A former oil man calls for renewable “Renaissance” to ward off shale dystopia
In a new book, former oil geologist and government adviser on renewable energy, Dr. Jeremy Leggett, identifies five “global systemic risks directly connected to energy” which, he says, together “threaten capital markets and hence the global economy” in a way that could trigger a global crash sometime between 2015 and 2020.
According to Leggett, a wide range of experts and insiders “from diverse sectors spanning academia, industry, the military and the oil industry itself, including until recently the International Energy Agency or, at least, key individuals or factions therein” are expecting an oil crunch “within a few years,” most likely “within a window from 2015 to 2020.”
Interconnected risks
Despite its serious tone, The Energy of Nations: Risk Blindness and the Road to Renaissance, published by the reputable academic publisherRoutledge, makes a compelling and ultimately hopeful case for the prospects of transitioning to a clean energy system in tandem with a new form of sustainable prosperity.
The five risks he highlights cut across oil depletion, carbon emissions, carbon assets, shale gas, and the financial sector:
“A market shock involving any one these would be capable of triggering a tsunami of economic and social problems, and, of course, there is no law of economics that says only one can hit at one time.”
At the heart of these risks, Leggett argues, is our dependence on increasingly expensive fossil fuel resources. His wide-ranging analysis pinpoints the possibility of a global oil supply crunch as early as 2015. “Growing numbers of people in and around the oil industry”, he says, privately consider such a forecast to be plausible. “If we are correct, and nothing is done to soften the landing, the twenty-first century is almost certainly heading for an early depression.”
Leggett also highlights the risk of parallel developments in the financial sector:
“Growing numbers of financial experts are warning that failure to rein in the financial sector in the aftermath of the financial crash of 2008 makes a second crash almost inevitable.”

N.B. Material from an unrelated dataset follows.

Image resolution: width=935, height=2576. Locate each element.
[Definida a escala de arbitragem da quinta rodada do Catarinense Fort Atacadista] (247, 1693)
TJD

A frequent Guardian contributor, Leggett has had a varied career spanning multiple disciplines. A geologist and former oil industry consultant for over a decade whose research on shale was funded by BP and Shell, he joined Greenpeace International in 1989 over concerns about climate change. As the organisation’s science director he edited alandmark climate change report published by Oxford University Press.
Industry’s bad bet
Leggett points to an expanding body of evidence that what he calls “the incumbency” – “most of the oil and gas industries, their financiers, and their supporters and defenders in public service” – have deliberately exaggerated the quantity of fossil fuel reserves, and the industry’s capacity to exploit them. He points to a leaked email from Shell’s head of exploration to the CEO, Phil Watts, dated November 2003:
“I am becoming sick and tired of lying about the extent of our reserves issues and the downward revisions that need to be done because of far too aggressive/ optimistic bookings.”
Leggett reports that after admitting that Shell’s reserves had been overstated by 20%, Watts still had to “revise them down a further three times.” The company is still reeling from the apparent failure of investments in the US shale gas boom. Last October the Financial Timesreported that despite having invested “at least $24bn in so-called unconventional oil and gas in North America”, so far the bet “has yet to pay off.” With its upstream business struggling “to turn a profit”, Shell announced a “strategic review of its US shale portfolio after taking a $2.1bn impairment.” Shell’s outgoing CEO Peter Voser admitted that the US shale bet was a big regret: “Unconventionals did not exactly play out as planned.”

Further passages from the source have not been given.